Do this: Write out every line of text in the entries below as a numbered list, skipping blank lines and leaving out the pictures.

────────────────

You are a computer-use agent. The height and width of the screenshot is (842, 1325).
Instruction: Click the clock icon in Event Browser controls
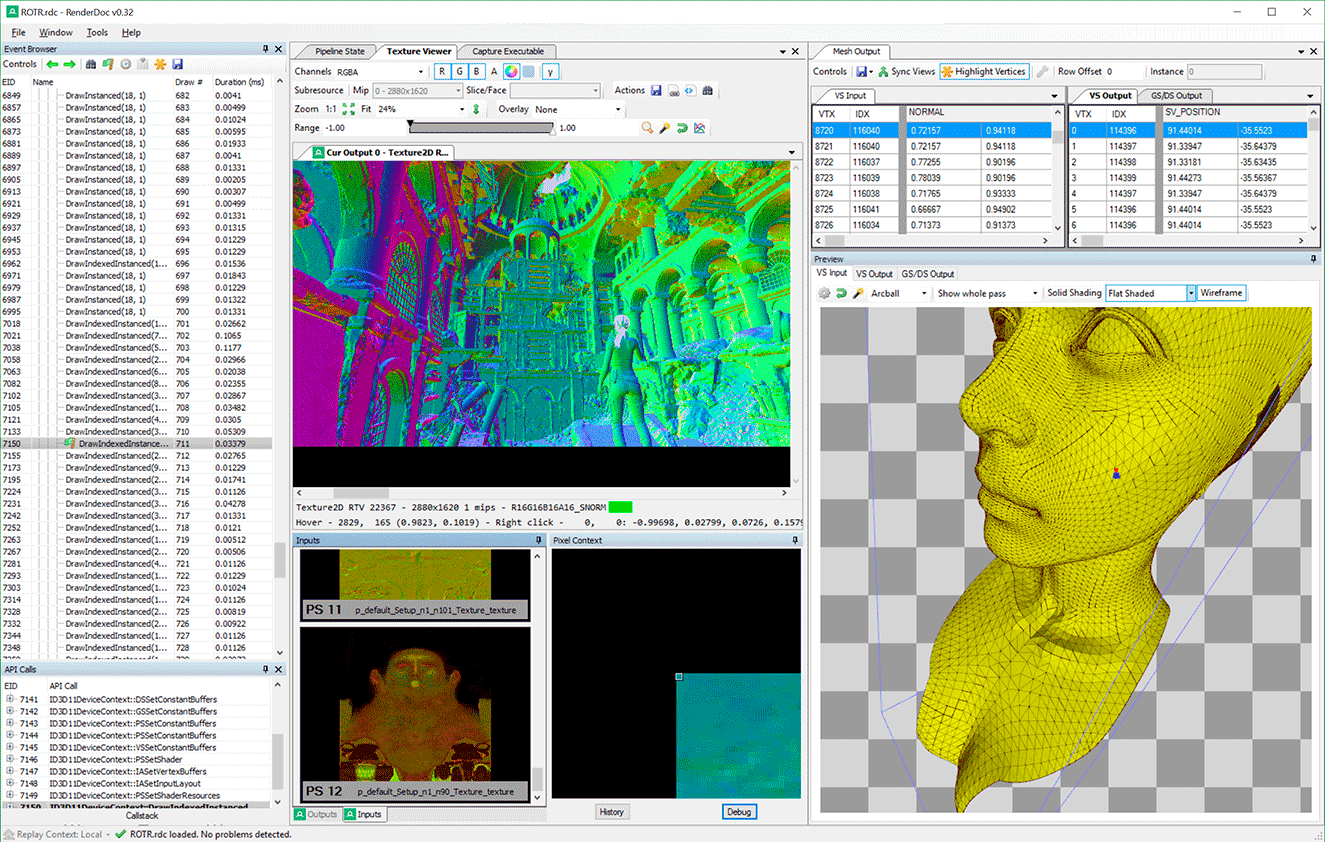click(125, 65)
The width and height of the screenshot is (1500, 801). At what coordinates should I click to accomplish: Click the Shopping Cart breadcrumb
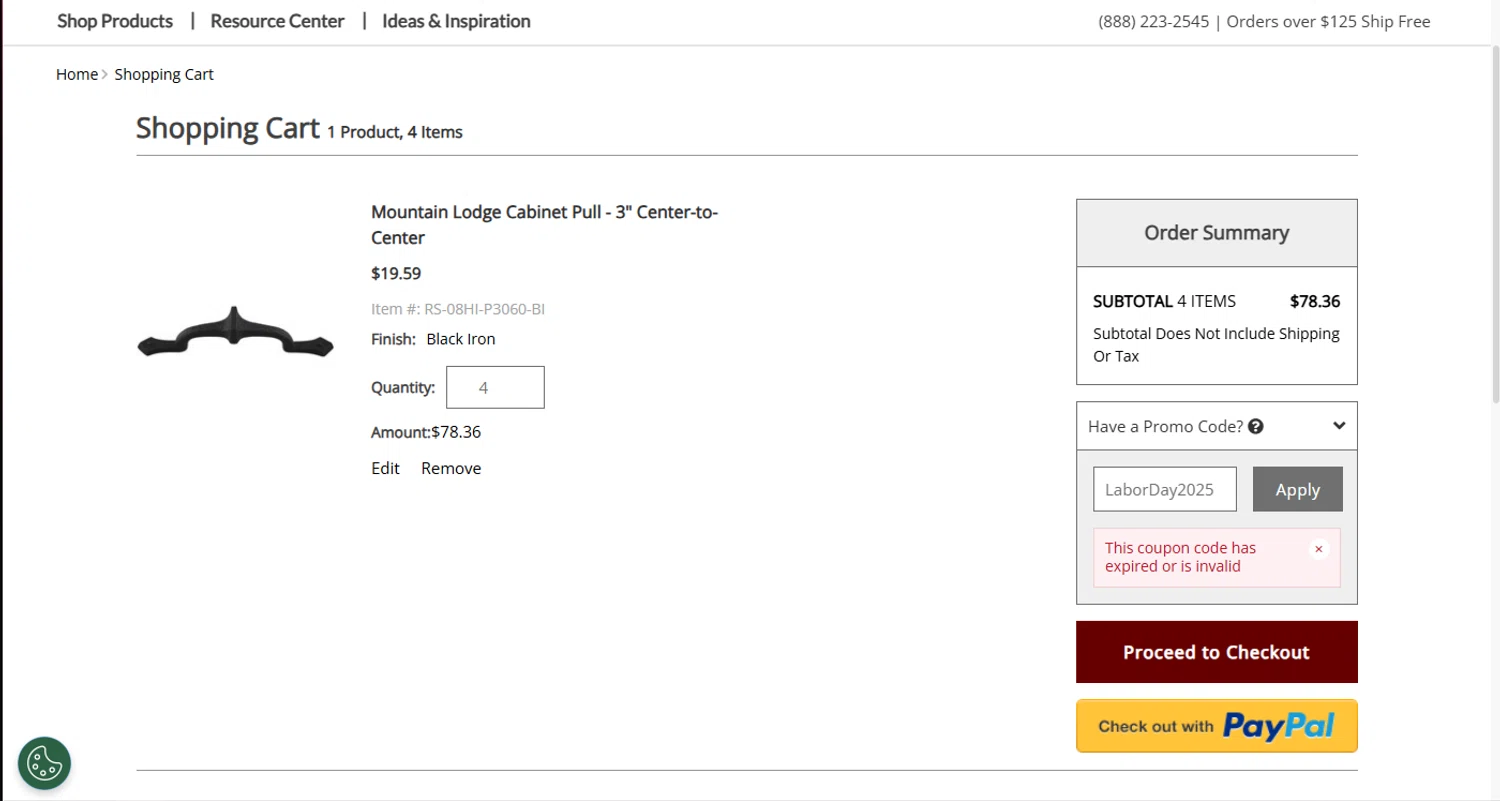pos(164,74)
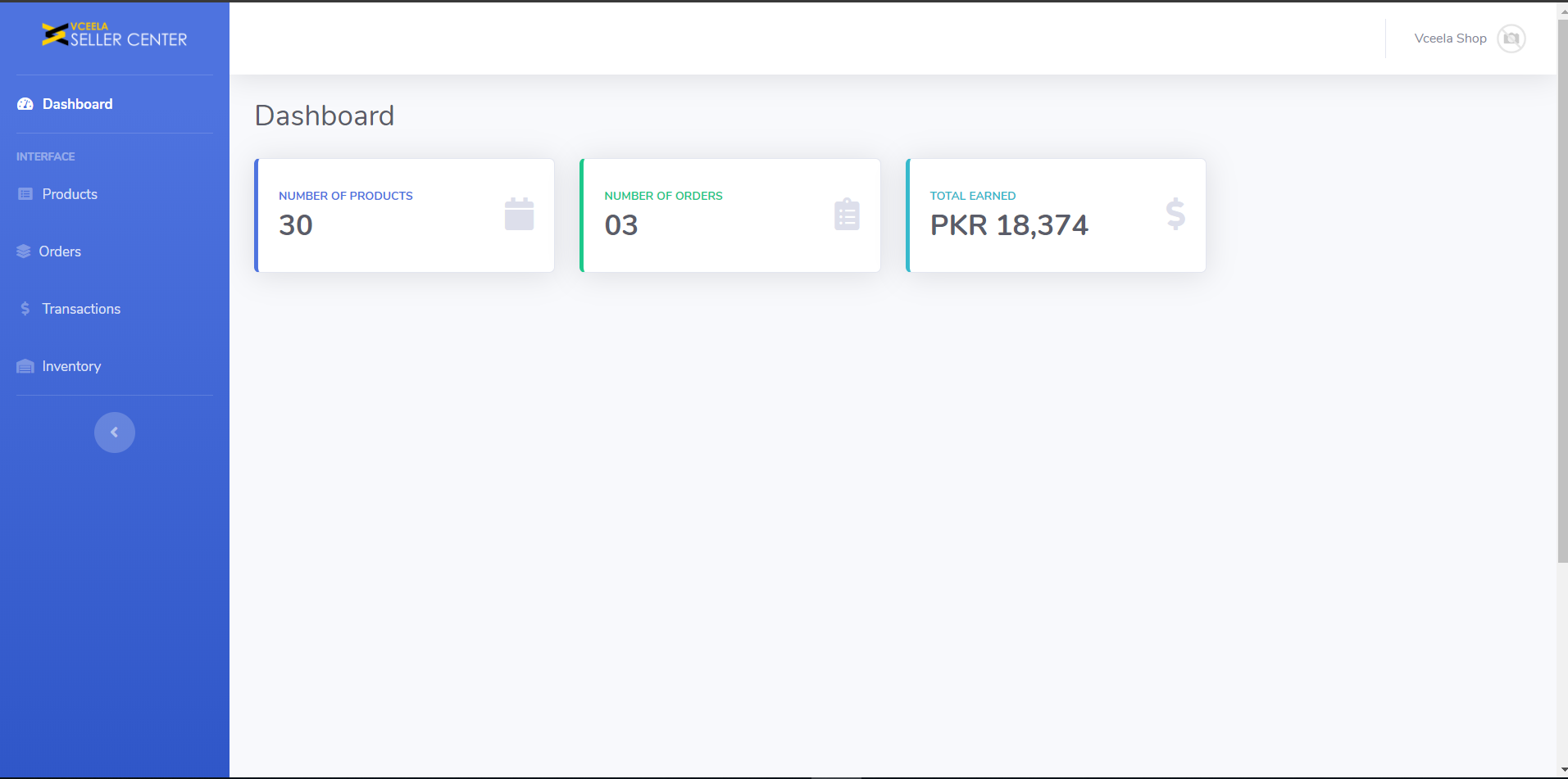Click the Vceela Seller Center logo

tap(115, 35)
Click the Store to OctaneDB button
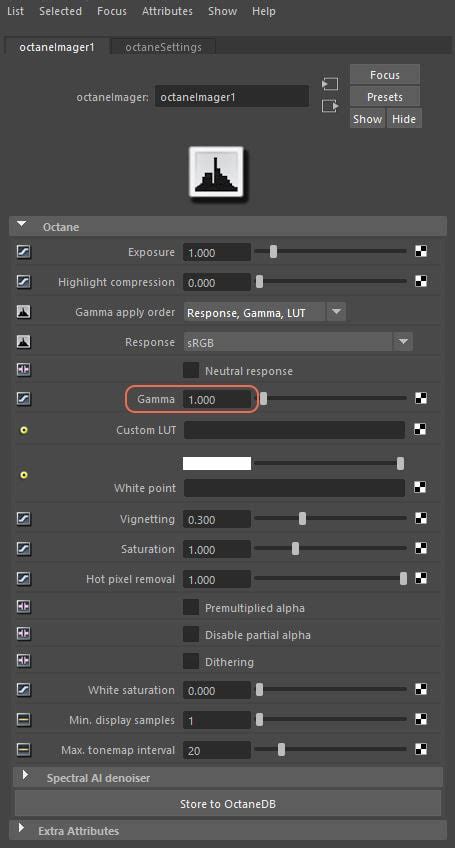The height and width of the screenshot is (848, 455). tap(228, 804)
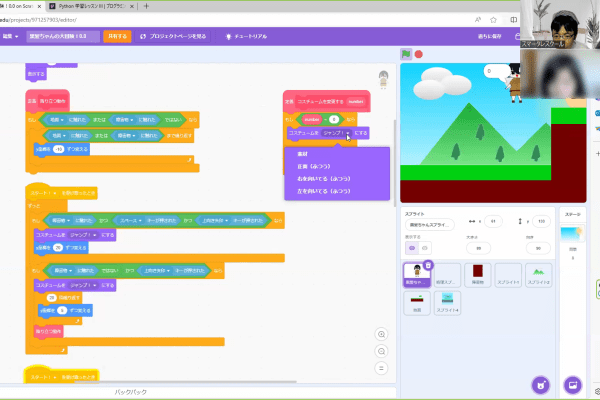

────────────────

Result of the task:
1. You are a computer-use agent. The height and width of the screenshot is (842, 1325).
2. Instruction: Click the clock icon in Event Browser controls
3. click(125, 65)
4. The width and height of the screenshot is (1500, 801). At what coordinates should I click to accomplish: Click the Shopping Cart breadcrumb
5. pos(164,74)
6. Click the Vceela Seller Center logo
7. tap(115, 35)
8. Click the Store to OctaneDB button
9. The height and width of the screenshot is (848, 455). tap(228, 804)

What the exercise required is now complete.